The headteacher of the primary school facing protests against LGBT relationships lessons has said teachers “have never taught sex here”.
Anderton Park Primary School in Birmingham has been at the centre of nine weeks’ of protests by parents angry at the teaching of LGBT relationships.
Protesters have accused Sarah Hewitt-Clarkson’s school of “sexualising” the pupils and using the children “as pawns” by teaching LGBT equality which over-emphasises a "gay ethos".
However, Ms Hewitt-Clarkson told Schools Week: “We have never taught sex here.
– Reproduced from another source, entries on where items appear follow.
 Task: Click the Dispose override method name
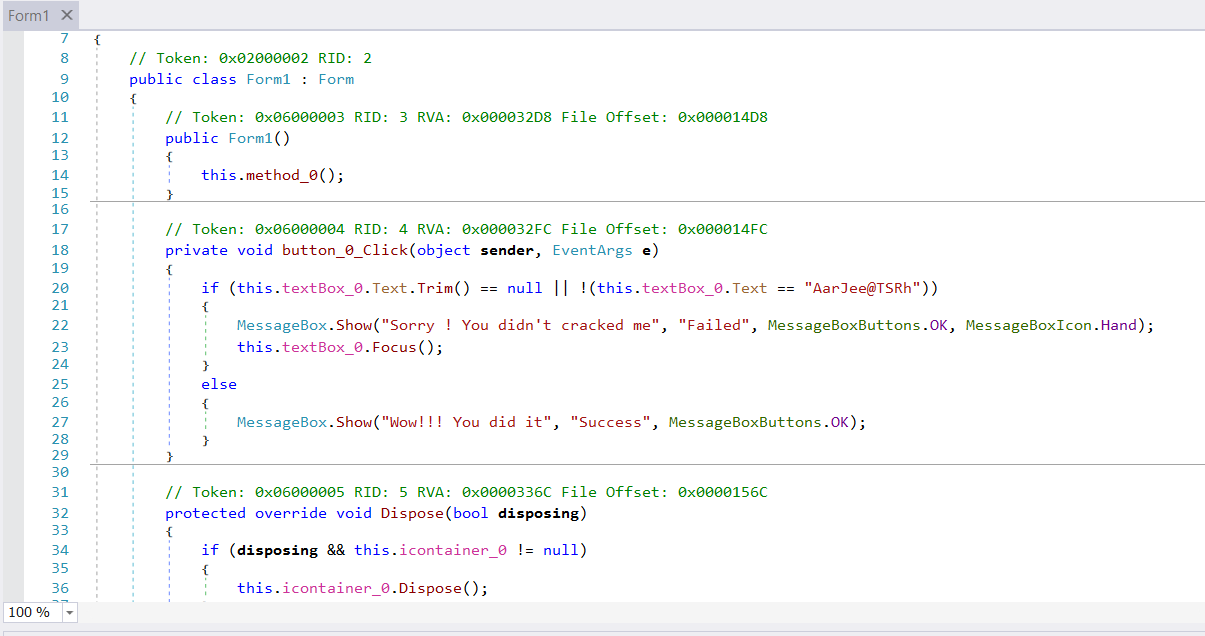click(x=412, y=513)
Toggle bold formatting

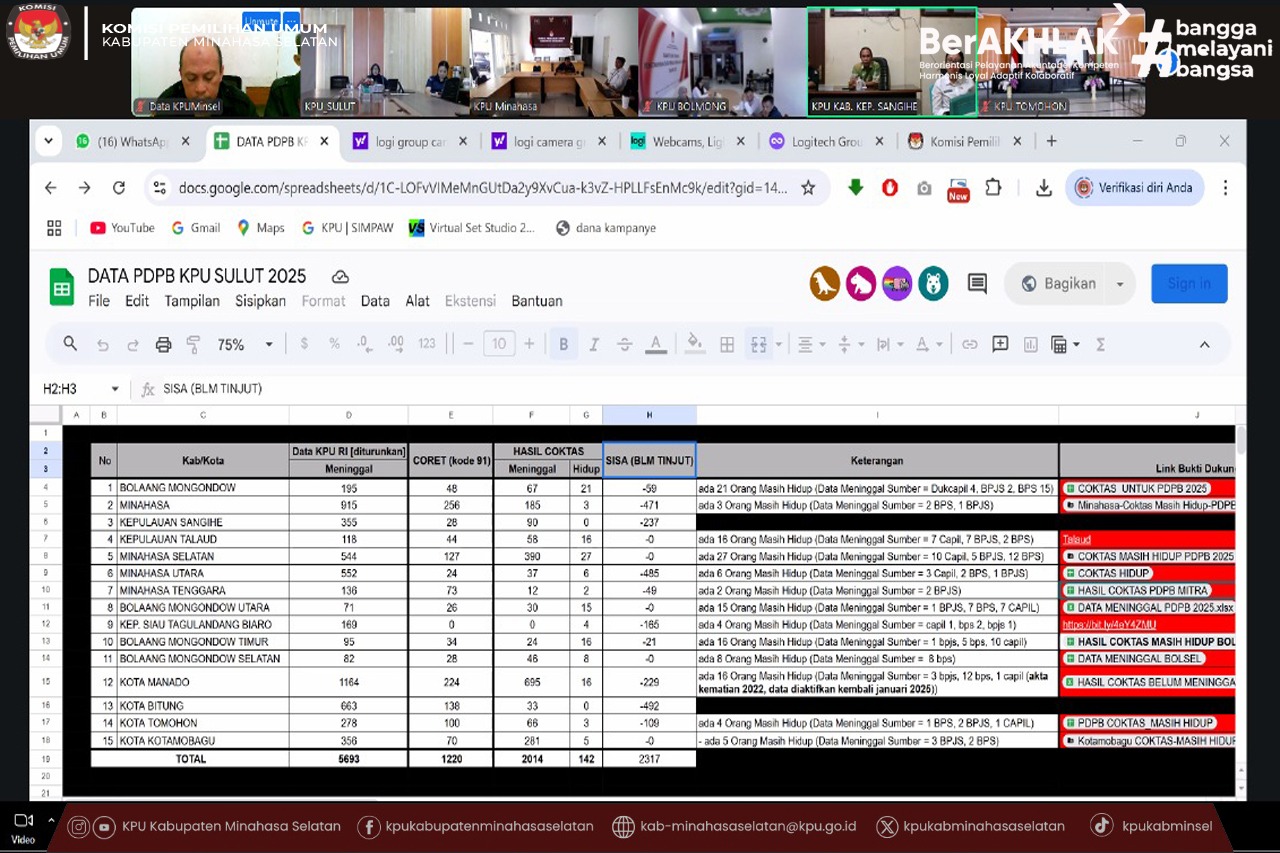[563, 344]
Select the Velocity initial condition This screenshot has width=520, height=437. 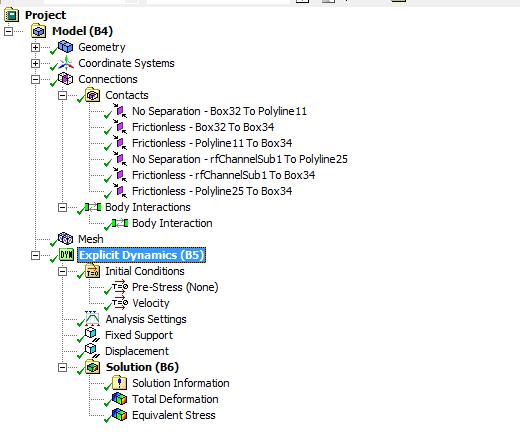click(151, 303)
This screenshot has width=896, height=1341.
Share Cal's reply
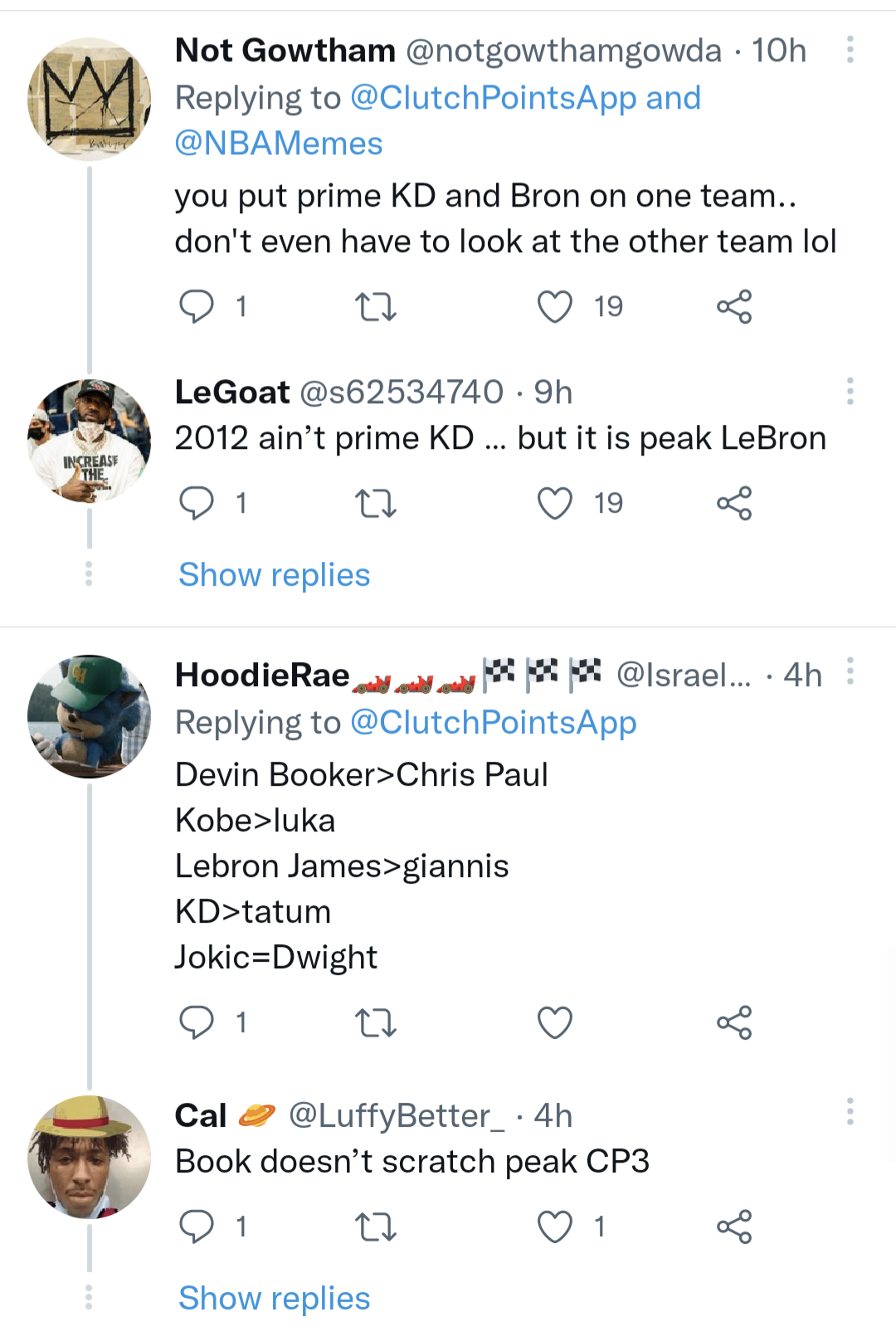pyautogui.click(x=734, y=1226)
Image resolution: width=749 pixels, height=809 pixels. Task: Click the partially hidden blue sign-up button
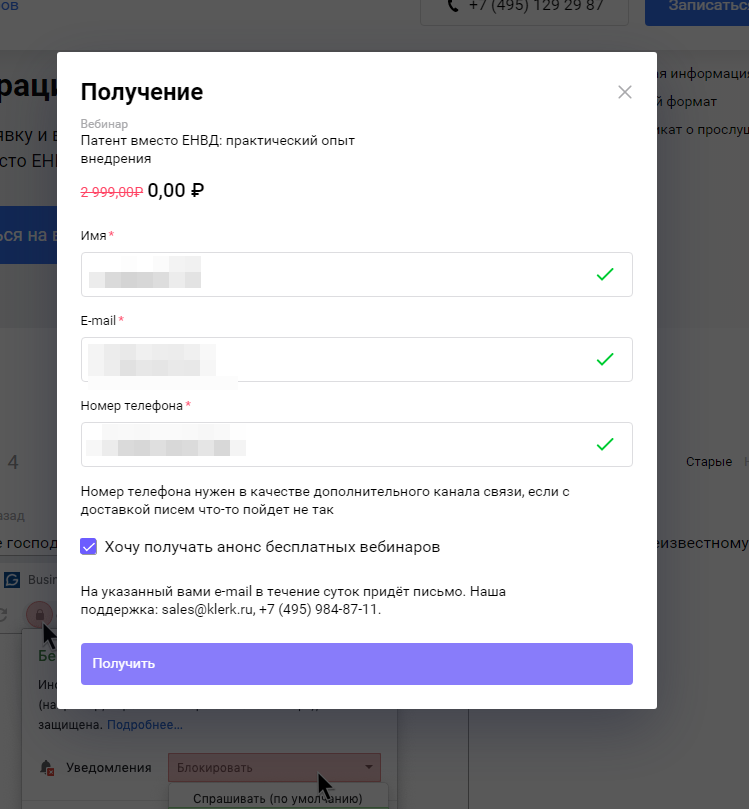point(28,235)
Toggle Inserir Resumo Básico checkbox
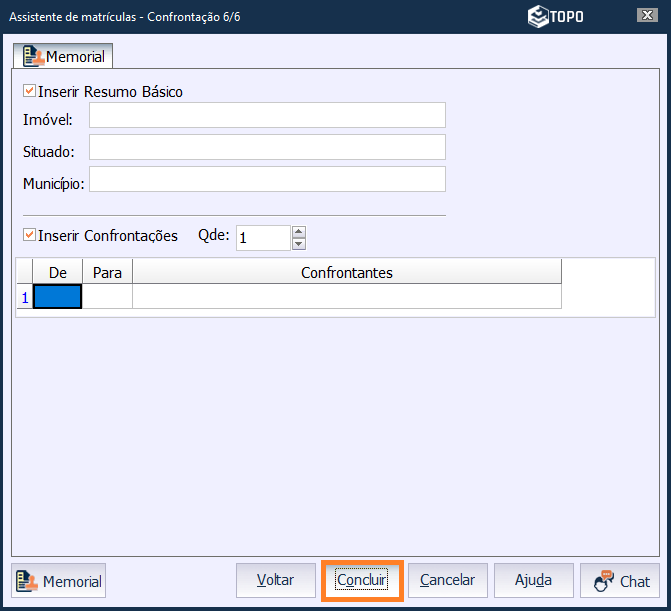 [x=29, y=91]
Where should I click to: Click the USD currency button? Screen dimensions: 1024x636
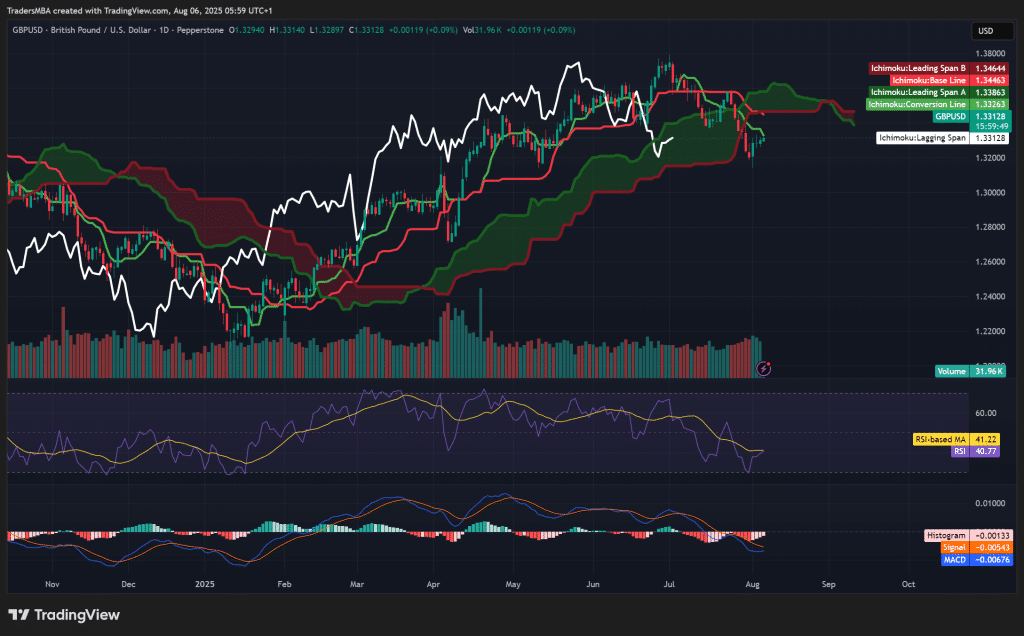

Some primary schools do, but we don’t, and we never will.”
More protests are expected on Friday despite the council securing an injunction banning the demonstrations from taking place within an exclusion zone around the school.
Demonstrators have described seeking an injunction as "unjust" and "irresponsible".
Watch: Demonstrators continuing protests over a primary school teaching about LGBT relationships
Shaida Rashid, a parent protesting against the LGBT materials, said that the school has attempted to “silence the parents’ voices”.
Speaking at Friday’s demonstration, she said: “As mothers we spend sleepless nights while raising our children. Now, additional restless nights have been inflicted on us with us worrying about their innocence being taken away.
“This is not only an attempt to silence parents but to take away our legal parental rights.”
She added: “The school has ignored the rights of the parents by not consulting with them.”
Protests have been sparked over some parents' concerns about elements of the teaching materials, including two books: one about two male penguins who raise an egg, and another about a boy who wears a dress.
Ms Hewitt-Clarkson suggested that the school only talks about homosexuality a "0.5 per cent of the time".
"When you read all these news reports or listen to these protesters, you’d think we talk about being gay the whole time," she said.
“It’s probably 0.5 per cent of the time, but because it’s here there and everywhere, it’s just normal.
“It’s not a lesson. It’s not a special week. It’s tiny, but it’s the most valuable thing we can talk about.”
This comes after West Midlands Police, whose chief constable had called for an end to the mega-phone led demonstrations outside the school gates, said it was investigating malicious messages sent to the head.
A new High Court hearing has already been scheduled to hear from anyone objecting to the injunction, on June 10.